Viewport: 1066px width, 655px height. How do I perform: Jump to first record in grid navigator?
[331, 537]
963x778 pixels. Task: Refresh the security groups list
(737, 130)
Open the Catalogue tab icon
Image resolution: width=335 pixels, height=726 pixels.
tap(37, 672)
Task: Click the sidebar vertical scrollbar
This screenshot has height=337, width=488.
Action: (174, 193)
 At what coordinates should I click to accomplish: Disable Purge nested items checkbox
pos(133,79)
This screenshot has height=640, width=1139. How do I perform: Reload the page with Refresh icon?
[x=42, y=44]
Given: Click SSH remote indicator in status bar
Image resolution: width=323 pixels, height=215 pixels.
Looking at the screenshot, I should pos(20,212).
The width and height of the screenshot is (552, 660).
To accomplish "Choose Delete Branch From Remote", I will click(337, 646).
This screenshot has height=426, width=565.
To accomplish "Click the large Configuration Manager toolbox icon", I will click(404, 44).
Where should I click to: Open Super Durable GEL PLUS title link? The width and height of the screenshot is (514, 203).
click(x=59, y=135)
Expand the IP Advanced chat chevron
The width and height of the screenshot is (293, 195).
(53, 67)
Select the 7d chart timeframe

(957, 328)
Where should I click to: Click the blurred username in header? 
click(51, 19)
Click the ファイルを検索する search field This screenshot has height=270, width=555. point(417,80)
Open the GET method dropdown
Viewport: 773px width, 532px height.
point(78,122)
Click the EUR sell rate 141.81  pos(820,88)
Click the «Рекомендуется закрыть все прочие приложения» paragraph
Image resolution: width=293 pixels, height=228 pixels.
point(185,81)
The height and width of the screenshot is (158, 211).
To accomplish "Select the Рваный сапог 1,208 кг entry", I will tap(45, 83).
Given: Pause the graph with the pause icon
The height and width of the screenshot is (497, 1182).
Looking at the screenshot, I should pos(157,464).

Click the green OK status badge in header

-- Instruction --
Put all of the lines above into a numbered list, omitting any blank lines.

-- Full solution --
1. Viewport: 1066px width, 655px height. How do I perform: Jump to first record in grid navigator?
2. [331, 537]
3. 963x778 pixels. Task: Refresh the security groups list
4. (737, 130)
5. Open the Catalogue tab icon
6. Image resolution: width=335 pixels, height=726 pixels.
7. tap(37, 672)
8. Task: Click the sidebar vertical scrollbar
9. This screenshot has height=337, width=488.
10. Action: (174, 193)
11.  At what coordinates should I click to accomplish: Disable Purge nested items checkbox
12. pos(133,79)
13. This screenshot has height=640, width=1139. How do I perform: Reload the page with Refresh icon?
14. [x=42, y=44]
15. Given: Click SSH remote indicator in status bar
16. Image resolution: width=323 pixels, height=215 pixels.
17. Looking at the screenshot, I should pos(20,212).
18. The width and height of the screenshot is (552, 660).
19. To accomplish "Choose Delete Branch From Remote", I will click(337, 646).
20. This screenshot has height=426, width=565.
21. To accomplish "Click the large Configuration Manager toolbox icon", I will click(404, 44).
22. Where should I click to: Open Super Durable GEL PLUS title link? The width and height of the screenshot is (514, 203).
23. click(x=59, y=135)
24. Expand the IP Advanced chat chevron
25. The width and height of the screenshot is (293, 195).
26. (53, 67)
27. Select the 7d chart timeframe
28. (957, 328)
29. Where should I click to: Click the blurred username in header? 
30. click(51, 19)
31. Click the ファイルを検索する search field This screenshot has height=270, width=555. point(417,80)
32. Open the GET method dropdown
33. Viewport: 773px width, 532px height.
34. point(78,122)
35. Click the EUR sell rate 141.81  pos(820,88)
36. Click the «Рекомендуется закрыть все прочие приложения» paragraph
37. Image resolution: width=293 pixels, height=228 pixels.
38. point(185,81)
39. The height and width of the screenshot is (158, 211).
40. To accomplish "Select the Рваный сапог 1,208 кг entry", I will tap(45, 83).
41. Given: Pause the graph with the pause icon
42. The height and width of the screenshot is (497, 1182).
43. Looking at the screenshot, I should pos(157,464).
44. Click the green OK status badge in header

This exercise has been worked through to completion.